I read Windows Secrets regularly (a newsletter from Brian Livingston, Woody Leonhard, and a whole crew of other Windows stalwarts and experts). As I skimmed over the last issue, I chortled at the sight of an advertisement that promised to “…simply fix… Windows PC’s. Once only available to technicians, now available to home users. It will scan and diagnose all of your PC’s problems, then automatically fix them” [I’ve requested permission to reproduce the actual ad from Windows Secrets but because they haven’t yet gotten back to me  with a yea or a nay, I can only paraphrase and describe things for now.]

The Reimage home page banner says it all

The Reimage home page banner says it all

“Ha!” I thought to myself “Another attempt to take advantage of those who don’t know enough about Windows to fix it for themselves.” Nevertheless, I was curious enough about the program that I started Googling (or was it Binging? I can’t really remember…) around to see what kinds of responses the program had picked up from the trade press. PC World said it was OK, but needed more work back in 2008, and more recent reviews in 2009 seemed to indicate the developers had made good progress in turning this tool into something production-worthy.

Then at day’s end yesterday, by an amazing coincidence, one of my test machines (an HP HDX 9203W notebook PC aka “The Dragon” because of its size and cool external embellishments) started to develop severe stability problems. IE kept bogging down horribly, the unit ran waaaaaaay more slowly than usual, and, worst of all, when I attempted to restart or shut down, the machine would hang interminably at the “Shutting down…” screen and that process would never complete, forcing me to impose what Windows designates a “disruptive shutdown” to reboot the system (hold the power button down until the unit turns itself off).
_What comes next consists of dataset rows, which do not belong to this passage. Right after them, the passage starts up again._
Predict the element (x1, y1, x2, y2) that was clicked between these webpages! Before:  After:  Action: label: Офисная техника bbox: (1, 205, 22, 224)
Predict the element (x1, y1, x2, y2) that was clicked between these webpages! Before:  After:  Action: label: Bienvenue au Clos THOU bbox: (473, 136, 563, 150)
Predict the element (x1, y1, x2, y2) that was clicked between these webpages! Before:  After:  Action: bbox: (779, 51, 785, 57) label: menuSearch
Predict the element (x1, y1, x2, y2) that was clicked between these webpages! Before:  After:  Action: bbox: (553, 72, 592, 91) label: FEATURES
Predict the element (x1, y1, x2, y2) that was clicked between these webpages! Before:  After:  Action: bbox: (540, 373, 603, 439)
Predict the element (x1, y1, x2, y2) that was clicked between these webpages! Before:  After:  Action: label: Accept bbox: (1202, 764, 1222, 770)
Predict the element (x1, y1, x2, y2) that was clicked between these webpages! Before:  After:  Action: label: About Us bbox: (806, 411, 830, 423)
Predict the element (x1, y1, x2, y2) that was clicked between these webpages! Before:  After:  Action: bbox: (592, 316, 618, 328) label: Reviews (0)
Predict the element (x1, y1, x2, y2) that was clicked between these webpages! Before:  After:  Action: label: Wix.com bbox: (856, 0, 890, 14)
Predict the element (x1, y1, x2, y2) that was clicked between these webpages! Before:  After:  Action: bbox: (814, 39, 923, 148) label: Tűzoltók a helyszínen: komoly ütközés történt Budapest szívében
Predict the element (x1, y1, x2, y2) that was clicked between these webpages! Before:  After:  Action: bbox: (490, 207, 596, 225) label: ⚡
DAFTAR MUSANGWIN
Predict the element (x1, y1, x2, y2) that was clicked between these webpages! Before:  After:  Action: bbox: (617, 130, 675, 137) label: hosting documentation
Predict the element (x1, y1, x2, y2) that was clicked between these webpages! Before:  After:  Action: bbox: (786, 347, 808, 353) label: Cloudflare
When this kept happening this morning, I ran the Windows integrity check sfc /scannow at the command line, only to have Windows tell me it found no integrity issues in need of repair. I run Spyware Doctor with AntiVirus on that machine, and it found no telltale signs of malware of any kind, either. Something was obviously kerfluffed somewhere in the software, and it dawned on me that it might be worth plunking down the bucks necessary to see if Reimage could live up to its claims to restore stability on increasingly unstable systems.

So, off I went to download the program onto the ailing Dragon, buy a key (one costs $60 retail, but you  can buy three for $90 so that’s what I did, so as to be able to test the program on other machines as problems come up in the future, as they occasionally but invariably will on Windows machines), and run the analysis and repair utility. Sure enough, the tool liked my hardware and also found my security flawless but indicated I had stability problems it could  repair. So I fired off the repair, and I’m very happy to report that my Dragon is once again hale and healthy, and running as fast and capably as it usually does.

Other reports I’ve read about Reimage say it’s equally good at cleaning up after malware and spyware, but I wasn’t willing to deliberately infect a machine at this moment to try that side of the program out. But from what I can see for PCs that can’t be restored to a standard image, or for which a recent stable backup or image isn’t readily available, Reimage is worth a try as a second-line-of-defense repair and restoration tool. (I blush to confess I hadn’t backed the Dragon up for a couple of weeks, and because HP doesn’t support Windows 7 for this unit, I had to jump through enough hoops to find, test, and install working drivers that I didn’t relish the prospect of a “rebuild from scratch.”) It certainly did the trick for me in this case, anway.

[Note on 11/8/2010: After a couple of trouble-free restarts post-Reimage, my “hang on shutdown” issue returned to the Dragon. Turns out the temperature monitor utility that runs with the sidebar gadget All CPU Meter 3.3 — namely, Core Temp — was stopping the shutdown process from completing. As long as I remember to terminate the Core Temp process in Task Manager before restarting or shutting down my machine, everything works perfectly! Sigh. Windows. It’s always something.]